> [Provided data]:
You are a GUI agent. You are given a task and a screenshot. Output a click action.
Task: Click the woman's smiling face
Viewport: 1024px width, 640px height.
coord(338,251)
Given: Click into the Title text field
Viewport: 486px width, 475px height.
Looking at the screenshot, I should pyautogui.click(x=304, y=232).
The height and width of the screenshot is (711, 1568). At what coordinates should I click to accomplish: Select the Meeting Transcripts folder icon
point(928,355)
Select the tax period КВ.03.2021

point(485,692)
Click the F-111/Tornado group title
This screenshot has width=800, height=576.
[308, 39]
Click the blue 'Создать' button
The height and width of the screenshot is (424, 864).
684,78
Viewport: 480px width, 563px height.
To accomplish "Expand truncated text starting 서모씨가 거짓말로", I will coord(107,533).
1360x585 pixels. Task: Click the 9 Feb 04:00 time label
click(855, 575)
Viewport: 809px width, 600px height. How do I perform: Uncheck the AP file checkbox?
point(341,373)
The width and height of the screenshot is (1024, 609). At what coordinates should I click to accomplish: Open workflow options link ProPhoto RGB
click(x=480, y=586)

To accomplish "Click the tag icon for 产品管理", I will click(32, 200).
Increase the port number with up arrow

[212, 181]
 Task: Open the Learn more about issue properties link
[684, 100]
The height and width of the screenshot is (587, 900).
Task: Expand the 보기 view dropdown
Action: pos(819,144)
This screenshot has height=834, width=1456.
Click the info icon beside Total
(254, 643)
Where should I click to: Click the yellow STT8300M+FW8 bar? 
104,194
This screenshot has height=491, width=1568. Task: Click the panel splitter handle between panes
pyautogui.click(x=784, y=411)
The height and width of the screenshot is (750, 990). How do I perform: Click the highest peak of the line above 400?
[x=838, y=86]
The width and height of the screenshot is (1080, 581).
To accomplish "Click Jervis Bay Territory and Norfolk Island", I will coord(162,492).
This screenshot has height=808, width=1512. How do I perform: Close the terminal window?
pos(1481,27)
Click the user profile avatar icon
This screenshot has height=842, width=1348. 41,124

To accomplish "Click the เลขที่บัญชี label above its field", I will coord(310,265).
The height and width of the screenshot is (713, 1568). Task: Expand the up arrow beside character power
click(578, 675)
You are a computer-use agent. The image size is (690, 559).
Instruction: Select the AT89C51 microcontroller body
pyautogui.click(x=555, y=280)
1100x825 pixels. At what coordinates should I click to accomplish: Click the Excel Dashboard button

> [Your instructions]: Look over the records above, and wherever a line contains the string "text", copy that line.

> [Task result]:
Given: Click into the Title text field
To accomplish "Expand truncated text starting 서모씨가 거짓말로", I will coord(107,533).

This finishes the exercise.